Powell River Shopping Bag Stats

Powell River Shopping Bag Stats

One Comment leave one →
  1. April 6, 2010 4:44 pm

    I have been pleased to see how many reusable bags are being used by customers at all our large super markets in PR.
    I have stood at the checkout and looked down the row of cashiers to see a very large number of people have brought bags like I have.
    Well, I have been in Vancouver a few times this spring and done several trips of grocery shopping for my daughter in law. Sad to say that I have done this simple survey each time and found that I was the only one with cloth bags. I have had “looks” from the cashiers and bag boys when I insist that we’ve got to quit using plastic ( grin)
    The last time, I handed the clerk 2 bags for my 15 items and he proceeds to put all my fruit and vegies in a plastic bag . I stopped him and said to use the cloth bag that i gave him. His answer was that customers do not like the wet produce in a cloth bag, to which I said ” well it will dry!!!”
    The second clerk who was bagging wondered why I wouldn’t take the plastic bags because “what did I use to collect my garbage”?? – And of course I figured that no one in the whole city recycled or composted so of course there was a larger need for garbage bags.

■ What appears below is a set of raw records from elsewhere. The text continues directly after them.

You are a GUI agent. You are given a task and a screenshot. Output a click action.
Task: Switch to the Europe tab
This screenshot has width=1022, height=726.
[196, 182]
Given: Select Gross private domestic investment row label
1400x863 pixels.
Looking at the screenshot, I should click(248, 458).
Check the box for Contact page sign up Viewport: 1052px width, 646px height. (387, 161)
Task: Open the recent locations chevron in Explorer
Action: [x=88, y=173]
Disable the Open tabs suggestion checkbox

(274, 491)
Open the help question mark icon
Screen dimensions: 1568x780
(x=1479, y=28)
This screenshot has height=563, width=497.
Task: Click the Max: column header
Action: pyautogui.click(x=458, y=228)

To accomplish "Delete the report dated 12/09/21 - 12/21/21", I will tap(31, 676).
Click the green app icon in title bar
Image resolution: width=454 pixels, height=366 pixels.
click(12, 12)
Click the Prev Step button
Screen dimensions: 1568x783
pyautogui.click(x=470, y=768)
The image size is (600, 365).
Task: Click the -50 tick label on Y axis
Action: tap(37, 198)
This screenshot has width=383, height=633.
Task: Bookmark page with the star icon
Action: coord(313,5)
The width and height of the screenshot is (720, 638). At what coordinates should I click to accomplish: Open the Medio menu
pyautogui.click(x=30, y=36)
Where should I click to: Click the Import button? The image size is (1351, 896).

    You’re doing a great job of education in our town. Just finished reading the wonderful issue of Powell River Living for this month.
    Just wanted you to know that i treated myself to a chipper grinder this past year and have a large pile of mulch. My new tiller is on it’s way and I am looking forward to getting the garden dug. My compost is already turned, sifted and spread. My recycling sits at the front door ready to go to the green bins. Our small town is putting the big city to shame. Keep up the good work.